Galactomannan is a component of the Aspergillus species cell wall that is released into the surrounding environment during fungal growth or tissue invasion (6). In 2003, the US Food and Drug Administration approved the use of a double-sandwich GM enzyme immunoassay (Platelia Aspergillus EIA: Bio-Rad Laboratories) for the diagnosis of invasive aspergillosis in adult patients (7). The double-sandwich ELISA for detection of GM is reported to have high sensitivity and high specify for invasive aspergillosis when a cut-off value of 0.8 ng/mL is used (8).

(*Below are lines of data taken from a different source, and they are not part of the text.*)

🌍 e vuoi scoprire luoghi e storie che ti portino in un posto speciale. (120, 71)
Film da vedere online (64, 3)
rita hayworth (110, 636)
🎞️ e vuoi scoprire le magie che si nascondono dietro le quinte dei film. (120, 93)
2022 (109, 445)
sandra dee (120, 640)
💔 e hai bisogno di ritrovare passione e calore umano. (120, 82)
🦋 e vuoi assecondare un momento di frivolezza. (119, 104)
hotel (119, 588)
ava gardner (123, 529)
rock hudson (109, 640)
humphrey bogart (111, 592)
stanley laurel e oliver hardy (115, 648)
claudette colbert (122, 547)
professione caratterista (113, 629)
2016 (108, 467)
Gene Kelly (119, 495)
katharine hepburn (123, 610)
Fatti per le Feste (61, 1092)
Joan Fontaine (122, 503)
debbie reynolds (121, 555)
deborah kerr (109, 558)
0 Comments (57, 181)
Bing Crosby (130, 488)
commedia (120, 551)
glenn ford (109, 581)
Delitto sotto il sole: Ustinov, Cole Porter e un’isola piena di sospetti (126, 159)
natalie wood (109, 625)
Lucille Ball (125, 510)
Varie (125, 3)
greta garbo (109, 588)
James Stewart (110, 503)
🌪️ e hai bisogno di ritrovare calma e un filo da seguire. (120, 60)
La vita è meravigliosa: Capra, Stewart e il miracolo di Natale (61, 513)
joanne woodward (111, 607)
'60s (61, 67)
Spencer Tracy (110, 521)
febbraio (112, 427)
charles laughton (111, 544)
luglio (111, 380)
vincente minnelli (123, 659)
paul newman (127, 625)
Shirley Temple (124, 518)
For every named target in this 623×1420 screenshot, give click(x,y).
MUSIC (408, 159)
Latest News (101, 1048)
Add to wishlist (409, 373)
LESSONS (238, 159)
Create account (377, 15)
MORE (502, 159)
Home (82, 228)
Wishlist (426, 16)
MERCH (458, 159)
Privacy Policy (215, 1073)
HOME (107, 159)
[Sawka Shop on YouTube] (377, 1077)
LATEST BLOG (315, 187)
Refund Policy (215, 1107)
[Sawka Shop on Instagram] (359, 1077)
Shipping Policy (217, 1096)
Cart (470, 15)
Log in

The polysaccharide BDG is located in the cell membrane of most fungal pathogens, notable exceptions being Mucor and Cryptococcus species (6,9). Small quantities of β-glucan are released into blood during an invasive fungal infection, and the Fungitell Assay can detect β-glucan in serum, providing results within 2 hours (10). A number of commercially available methods use various methodologies, cut-off values, and sensitivities to detect BG. The chromogenic BDG test (Fungitell Assay) was approved by the Food and Drug Administration as an adjunct (6). The assay uses a blood coagulation factor (factor G) isolated from blood cells of the North American horseshoe crab to selectively detect β-glucan in a colorimetric assay (6,10). An important study by a group of Japanese researchers, which appeared in The Lancet in 1995, demonstrated high sensitivity (90%), specificity (100%), and negative predictive value (97%) for invasive mycosis with the use of a BDG assay and a plasma cut-off value of 20 pg/mL in febrile patients (11). The present report suggests that the BDG assay and GM index previously suggested as useful in the management of invasive fungal infections in neutropenic hematologic patients may be suitable for application in the early diagnosis of fungal peritonitis.

DISCLOSURES

The authors have no financial conflicts of interest to declare.